Mas poderá dar-se o caso também de os líderes judeus e muçulmanos preferirem não falar por agora, por não poderem estar a apelar à serenidade e ao fim das hostilidades – sob pena de serem acusados de traição pelas suas próprias comunidades; nem quererem ser vistos como instigadores se usarem da palavra para incentivar e encorajar apenas os seus.

Cristãos faladores

Já com os cristãos passa-se o contrário. As principais figuras de liderança da comunidade cristã local já falaram, e bastante.

Para além do Patriarca Latino, o Cardeal Pierbattista Pizzaballa, e do líder da Igreja Greco-Ortodoxa, o Patriarca Teófilo III, temos tido declarações do líder da comunidade anglicana local (por sinal o único dos três que é de facto nativo da região) e também bastantes declarações conjuntas dos líderes das Igrejas com presença na Terra Santa.

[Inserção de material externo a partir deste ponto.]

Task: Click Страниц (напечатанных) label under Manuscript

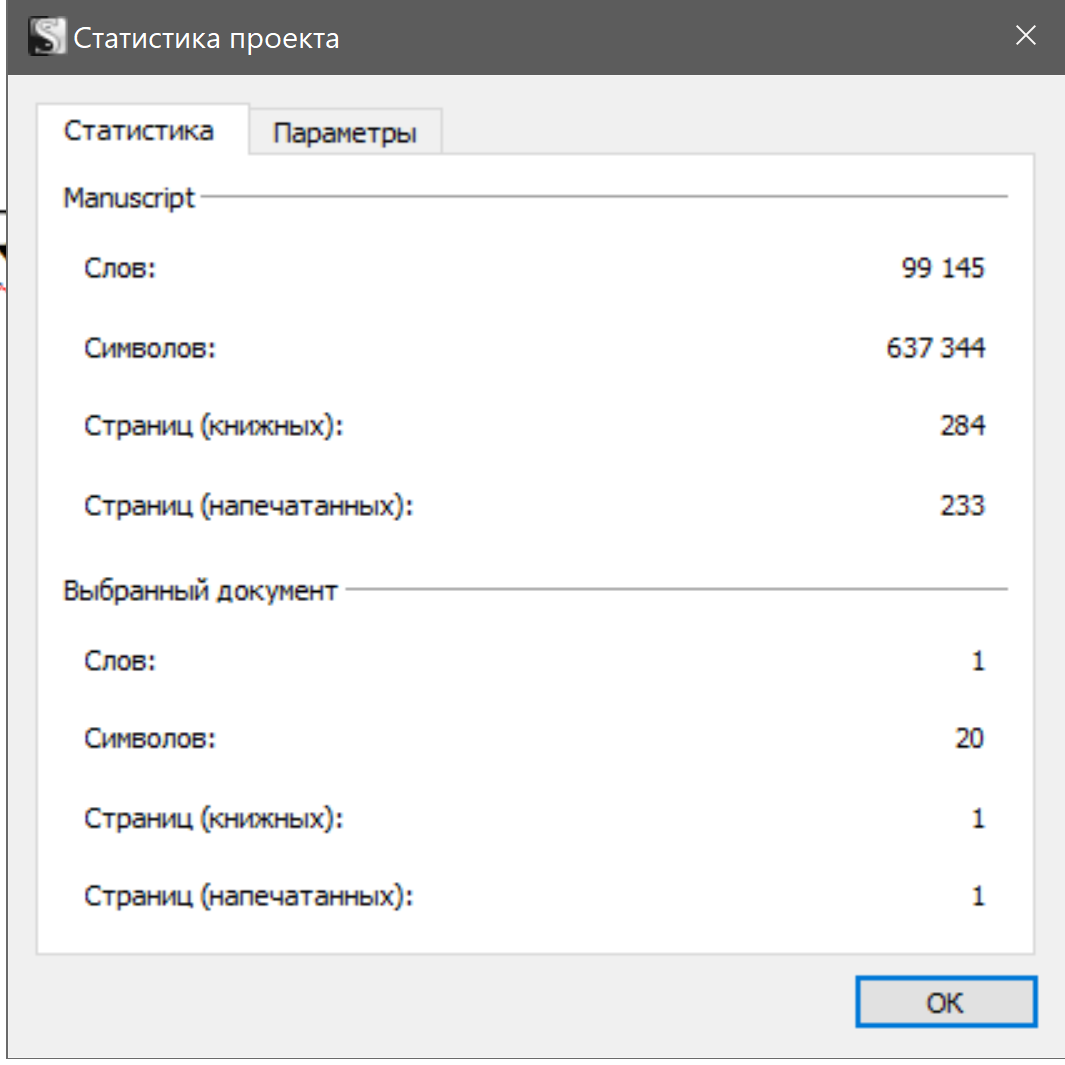Action: pos(248,505)
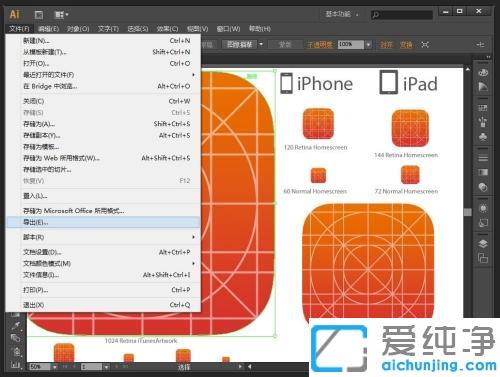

Isto pode até parecer normal, mas é um dado extraordinário, uma vez que é mais que conhecido que as igrejas cristãs na Terra Santa se dão particularmente mal, chegando a haver frequentemente conflitos entre eles até dentro do Santo Sepulcro, cuja custódia é partilhada por seis confissões diferentes.

Todas estas declarações que têm sido feitas, tanto as individuais como as comuns, têm em comum o facto de apelarem sempre à paz, ao fim das hostilidades e à necessidade de se apostar numa nova abordagem ao problema Israelo-Palestiniano, que permita acabar com o ódio crescente entre os dois povos. Os cristãos falam aqui da perspectiva singular de quem tem fiéis de ambos os lados da barricada. A maioria dos cristãos na Terra Santa são árabes, muitos vivem ainda nos territórios administrados pela Autoridade Palestiniana – mais na Cisjordânia, poucos em Gaza – mas existem também comunidades cristãs não-árabes que vivem em Israel. Assim, apesar de poder haver alguma desconfiança por parte dos israelitas, os líderes cristãos são os que estão mais bem posicionados para falar de forma neutra neste conflito, uma vez que os muçulmanos, que têm também um “rebanho” significativo em território israelita, serão sempre encarados pelos judeus como sendo a voz dos palestinianos.

Assim, podemos ver que logo no dia 7 de Outubro o Patriarca Latino já estava a condenar a incursão do Hamas que matou mais de mil pessoas inocentes em Israel, mas também a reacção das Forças Armadas de Israel. Esta condenação dupla tornou-se mais explícita no dia 24 de Outubro, quando ele afirmou numa carta para a diocese:

“A minha consciência e o dever moral obrigam-me a dizer claramente que aquilo que aconteceu no dia 7 de Outubro no sul de Israel não é de forma alguma aceitável, e que só pode ser condenado. Não existem razões para tamanha atrocidade. Sim, temos o dever de o afirmar e de o denunciar. O uso da violência é incompatível com o Evangelho e não conduz à paz. A vida de todas as pessoas tem igual dignidade diante de Deus, que criou a todos à sua imagem.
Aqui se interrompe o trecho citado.